Blue Cross NC plans to cut ACA premiums by 4% on average for 2024

At a time when inflation seems to be on the nation’s radar, it’s no surprise that Blue Cross and Blue Shield of North Carolina would tout that members in the healthcare plans it offers in the Affordable Care Act (ACA) marketplace will actually see their premiums decrease by 4% in 2024 compared to this year.

The rates, approved by the North Carolina Department of Insurance, “will lower total premiums by an estimated $130 million and reflects Blue Cross NC’s commitment to creating sustainable health plans that are more affordable for all,” according to a Blue Cross NC press release.

Tunde Sotunde, M.D., CEO and president of Blue Cross NC, said in the press release that “our rates for an individual ACA health plan are actually 5% lower than they were in 2018, despite the rising costs of healthcare and overall inflation in the U.S. As the only not-for-profit insurer in all 100 counties of the state, we are bringing savings directly to our members to make their healthcare more affordable.”

The cost of members’ collective medical and pharmacy claims determines premium rates, and they can vary depending on location, members’ ages or what plan they belong to. The amount of federal subsidies also matter, and the Centers for Medicare & Medicaid Services makes that determination for ACA plans each October.

An analysis in July by the American Academy of Actuaries warned about factors that could very well drive up costs for ACA premiums, such as inflation, the end of the COVID public health emergency and exactly how small employers might react to rising healthcare costs.

If more small employers become self-insured—a trend noted in a recent study by the Employee Benefit Research Institute—or small employers seek out other options, such as level-funded plans and purchasing associations, that could increase the morbidity of individuals remaining in the ACA plans and drive up premiums.

However, the study by the American Academy of Actuaries also noted there will be a lot of geographic variability when it comes to premium amounts for ACA plans.

The Blue Cross NC press release said that about 85% of the plan’s “current customers with individual ACA plans qualify for subsidies for their 2024 plans. Subsidies vary by plan and household income. The federal American Rescue Plan Act expanded these subsidies to more individuals, lowering premiums to no more than 8.5% of customers’ household incomes. In 2022, these expanded subsidies were extended for three years, through the federal Inflation Reduction Act.”

Blue Cross NC noted in its press release that while pharmaceutical costs grew 9.4% in 2022, Blue Cross NC held down pharmacy trend for its individual ACA market to 0.7% in 2022 and to 2.9% so far in 2023.

Overall, for Blue Cross NC, drug costs rose 5.1% per member in 2022, which plan officials say was driven by a 9% increase in the cost of specialty drugs.
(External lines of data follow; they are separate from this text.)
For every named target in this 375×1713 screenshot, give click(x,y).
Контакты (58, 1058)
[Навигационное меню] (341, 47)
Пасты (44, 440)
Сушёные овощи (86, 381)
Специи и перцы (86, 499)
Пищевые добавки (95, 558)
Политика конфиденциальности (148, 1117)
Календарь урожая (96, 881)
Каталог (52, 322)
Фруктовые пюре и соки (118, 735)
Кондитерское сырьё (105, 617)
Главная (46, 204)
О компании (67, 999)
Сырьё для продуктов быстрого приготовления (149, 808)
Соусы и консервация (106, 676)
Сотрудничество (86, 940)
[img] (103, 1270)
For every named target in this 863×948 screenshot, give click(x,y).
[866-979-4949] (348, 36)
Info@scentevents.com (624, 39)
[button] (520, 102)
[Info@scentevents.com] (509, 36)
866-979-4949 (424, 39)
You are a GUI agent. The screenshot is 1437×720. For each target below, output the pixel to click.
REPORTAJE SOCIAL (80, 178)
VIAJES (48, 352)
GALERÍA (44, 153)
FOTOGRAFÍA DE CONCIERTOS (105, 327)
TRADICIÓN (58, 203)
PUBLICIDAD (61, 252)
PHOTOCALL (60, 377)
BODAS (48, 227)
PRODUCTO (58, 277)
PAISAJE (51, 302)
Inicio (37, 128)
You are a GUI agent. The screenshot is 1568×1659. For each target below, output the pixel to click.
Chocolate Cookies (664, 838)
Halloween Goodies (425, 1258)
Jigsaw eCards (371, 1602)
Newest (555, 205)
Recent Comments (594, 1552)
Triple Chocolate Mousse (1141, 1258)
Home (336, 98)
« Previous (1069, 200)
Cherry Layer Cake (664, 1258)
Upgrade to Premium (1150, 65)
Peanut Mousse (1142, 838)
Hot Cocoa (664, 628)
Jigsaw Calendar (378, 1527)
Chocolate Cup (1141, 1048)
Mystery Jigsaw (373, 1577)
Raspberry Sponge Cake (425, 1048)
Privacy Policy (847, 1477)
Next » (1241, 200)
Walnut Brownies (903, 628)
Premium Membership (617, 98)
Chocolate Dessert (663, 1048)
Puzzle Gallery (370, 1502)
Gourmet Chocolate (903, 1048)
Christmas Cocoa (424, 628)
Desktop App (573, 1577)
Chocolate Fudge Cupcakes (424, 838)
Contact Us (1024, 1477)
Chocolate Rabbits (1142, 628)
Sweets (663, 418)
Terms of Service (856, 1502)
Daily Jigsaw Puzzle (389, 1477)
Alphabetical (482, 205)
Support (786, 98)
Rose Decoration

A Blue Cross NC spokesperson told Fierce Healthcare in an email that “this includes a 3.1% increase for fully-insured commercial business and a 9.9% increase for its Medicare Advantage business. Climbing drug costs slowed significantly in 2022, when compared to the 10% increase for drug costs and 15% increase for specialty drug costs in 2021.”

Blue Cross NC officials say that in many areas in the state it collaborates with local health systems in offering plans that feature “a smaller, curated network of high-quality providers, at a lower cost than a similar broad network PPO plan,” according to the press release.

That’s one of the ways it’s battling rising drug costs: collaborating with providers and offering research and communication tools for members while negotiating with drugmakers for lower prices and backing legislation that aims to do that.

“Blue Cross NC works with employers to create comprehensive health plans that include integrated pharmacy benefits, providing simplified, coordinated coverage for employees,” the spokesperson said.

The company intends to continue to offer its Blue Local and Blue Home plans in the Triad, Triangle, and Charlotte regions of the state, with average monthly rates $100 to $200 lower than a similar PPO plan.

The company will also continue to offer its Blue Value plans with rates $70 to $90 lower than a similar plan in the Wilmington, Hickory and Gastonia areas of the state.

The press release stated that “Blue Cross NC will continue offering renewal of what are considered ‘transitional plans’ in 2024, for both individuals and small groups. These are plans purchased between March 2010, when the ACA was signed, and October 2013 when regulations went into effect. Transitional plans do not meet ACA requirements but are allowed by federal law. The plans cannot be sold to new customers.”